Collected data
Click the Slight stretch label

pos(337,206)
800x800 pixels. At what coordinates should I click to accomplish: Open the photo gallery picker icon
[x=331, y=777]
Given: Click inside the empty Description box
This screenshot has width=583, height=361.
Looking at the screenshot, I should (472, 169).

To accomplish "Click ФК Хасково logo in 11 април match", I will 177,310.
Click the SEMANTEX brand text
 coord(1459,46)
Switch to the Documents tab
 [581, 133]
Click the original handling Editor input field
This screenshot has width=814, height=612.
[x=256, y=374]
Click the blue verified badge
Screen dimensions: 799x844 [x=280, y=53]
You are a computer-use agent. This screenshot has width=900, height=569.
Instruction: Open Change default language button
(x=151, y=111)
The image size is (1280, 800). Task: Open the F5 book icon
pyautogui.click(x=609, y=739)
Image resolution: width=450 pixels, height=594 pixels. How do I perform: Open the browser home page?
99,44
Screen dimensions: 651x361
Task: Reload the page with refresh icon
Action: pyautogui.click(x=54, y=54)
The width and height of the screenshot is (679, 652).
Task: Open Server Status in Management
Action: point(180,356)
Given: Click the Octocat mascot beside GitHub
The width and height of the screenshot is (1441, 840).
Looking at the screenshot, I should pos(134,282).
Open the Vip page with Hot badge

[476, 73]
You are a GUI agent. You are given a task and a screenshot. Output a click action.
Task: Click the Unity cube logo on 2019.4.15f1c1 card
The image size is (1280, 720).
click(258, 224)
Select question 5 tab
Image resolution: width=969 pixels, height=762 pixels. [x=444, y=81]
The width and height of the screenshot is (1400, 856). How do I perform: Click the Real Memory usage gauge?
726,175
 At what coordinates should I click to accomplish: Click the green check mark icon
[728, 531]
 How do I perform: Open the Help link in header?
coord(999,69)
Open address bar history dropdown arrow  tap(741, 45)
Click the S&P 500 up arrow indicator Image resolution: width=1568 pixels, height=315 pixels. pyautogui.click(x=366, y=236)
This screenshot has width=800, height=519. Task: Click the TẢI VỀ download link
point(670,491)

◆ Brief ◆
Using the data above, print exactly the lines from the line that contains "The width and height of the screenshot is (1441, 840)." through the line that contains "Task: Click the Unity", with both included.

◆ Response to the task ◆
The width and height of the screenshot is (1441, 840).
Looking at the screenshot, I should pos(134,282).
Open the Vip page with Hot badge

[476, 73]
You are a GUI agent. You are given a task and a screenshot. Output a click action.
Task: Click the Unity cube logo on 2019.4.15f1c1 card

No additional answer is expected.